Networking - Get introductions to other business professionals
School Projects - Get projects to bring into the classroom
For more information, contact Laura Schildkraut at firstname.lastname@example.org.
Your mentor can have a huge impact on your ability to get the most out of the ELCBUS program. Your mentor can help you think about and attain your dream job, and can be a valued sounding board as you contemplate your next professional step.
How to be a great “mentee.”
- Do be pro-active in reaching out to your mentor
- Do be clear about your objectives for this program
- Do be on time for meetings
- Do be responsive to communication
- Do meet your commitments
- Do be open to feedback, suggestions, new ideas etc.
- Do try to “lock in” your meeting times at your first meeting
- Do ask the best way to contact your mentor
- Do ask “when is it too late or too early to call?”

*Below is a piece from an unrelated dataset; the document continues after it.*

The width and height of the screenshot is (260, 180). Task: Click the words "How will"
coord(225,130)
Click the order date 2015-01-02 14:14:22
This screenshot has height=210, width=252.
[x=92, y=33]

- Do follow-up professionally and respectfully
- DO NOT ask for a job or internship
When you were an undergrad, did you have someone in the business world that you could talk to? Someone who could help you figure out what you could do with your degree? Someone who could see your strengths and help you work through your weaknesses? Someone who could help you network so you could increase your opportunities?

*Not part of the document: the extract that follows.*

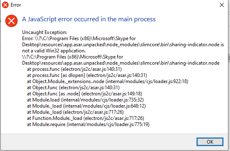Select the "A JavaScript error occurred" heading

coord(89,19)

If you had someone like this, you know how valuable that connection can be. If you didn’t, I’ll bet you wish you did.
Would you be interested in helping an undergraduate student now?
How to be a great mentor
- Do encourage your student to clearly define mentorship objectives
- Do let your student lead the meetings (it’s great experience for them!)
- Do meet with your student regularly (about an hour every other week)
- Do be in touch on email during your “off” weeks
- Do be responsive to email and phone messages
- Do be honest and open with your student
- Do be creative in how you support your student
- Do engage your network to help and share your network, as appropriate
- Do be reactive and proactive regarding how you can help your student
- Do attend the Mentor Appreciation Party
- DO NOT go Missing In Action – if something changes and you can no longer mentor your student, please let Laura know (email@example.com) and she’ll arrange another mentor
Our next mentorship session starts in mid-October and runs through March. Be a mentor and make a difference in the life of a business student!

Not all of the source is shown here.